Monday, December 13, 2010

Palm Springs Unified Students Tackle Bullying Issues

Palm Springs Unified School District school board member Shari Stewart told a group of students at the Tolerance Education Center (TEC) Monday morning Dec. 6, 2010 that it was "enlightening and really opened up my eyes" after hearing 90 minutes of PSUSD students talk about their experiences of bullying in and out of school.

Fellow board member Justin Blake called the event "groundbreaking" and "something that will change society.”

The event was a symposium for tolerance, empathy and compassion sponsored by the Palm Springs Unified School District, the TEC, and the Digital Arts Technology Academy of Cathedral City High School.

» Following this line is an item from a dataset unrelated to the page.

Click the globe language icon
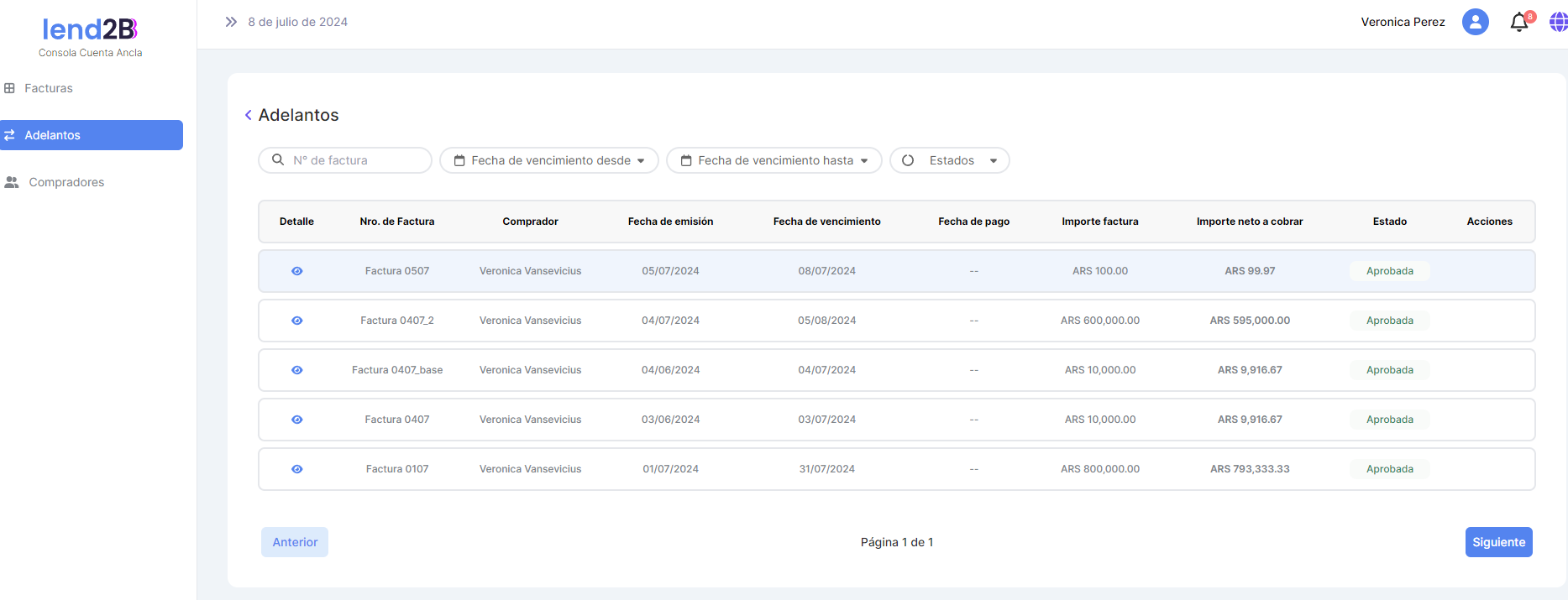pyautogui.click(x=1558, y=23)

The premise was simple: gather student leaders from the four district high schools to talk about bullying and to take steps to empower other students to stand up and say, “Bullying needs to end. And we’re going to end it.”

I’ve been a high school teacher in California for 22 years, the last 10 at Cathedral City High School. I had no idea bullying was such a deep and insidious problem. In preparation for the symposium, I conducted two hours of interviews with students from Mt. San Jacinto and Cathedral City High School about bullying.

There was the story of a CCHS sophomore girl who had her lunch punched to mulch every day in elementary school, and she went hungry. There is still pain in her face when she recalls those times, many years ago.

There was the girl at Mt. San Jacinto whose brother was kicked in the stomach and thrown in a trash can by his relatives. “Family shouldn’t do that to family,” she said, as her voice faded away in indignation.

There was the student who stood up for “the nerd” and got suspended and placed on probation. And then there was the bully himself, who, when finally confronted by his victim, eventually relented and became, instead, a friend.

And finally there was my student, someone I see everyday in English Class and later in the day in digital storytelling Class, who stood up Monday morning, among a theater full of her peers, and, through tears and a choking voice, told her story:

“Hi everybody. My name is Marisa Smith and I go to Cathedral City High School. And I've never really had any bullying done to me, but something happened to my sister a couple weeks ago.

“She was being pushed in the P.E. lockers and called names, and it made me really mad because it was two girls that were doing this to her. It wasn’t just one girl.

“And what made me even madder was that nobody said anything, and you guys all know how crowded the lockers get.

“Not one person did anything for her, and it just makes me mad that that’s how kids are. You know nobody will stand up and say anything because it’s just one person. If it’s everybody, those kids are gonna step down.”

The tables were turned Monday at the symposium--on purpose. Adults were there to listen to students, students who shared their stories and talked in calm and measured voices about their hurt and outrage.

One of the most strident voices was Kendra Ongalibang, a senior at Desert Hot Springs, whom my colleague David Vogel calls “the next Oprah,” for her intelligence and her passion and her charisma.

On her own volition, Kendra has started an anti-bullying campaign that she takes to the middle schools. It is such a game-changer that at the end of the presentation, she has bullies standing up and apologizing to their classmates. After the symposium, Kendra shared her expertise with other student leaders in the hallway of the TEC, sowing the seeds of change.

Kendra makes us all accountable for bullying; in this case, you really are part of the problem if you are not part of the solution. We’re all those kids in the locker room, standing there, watching someone be bullied. But we don’t have to be.

If we are decisive and determined and shoulder to shoulder, we can make them step down.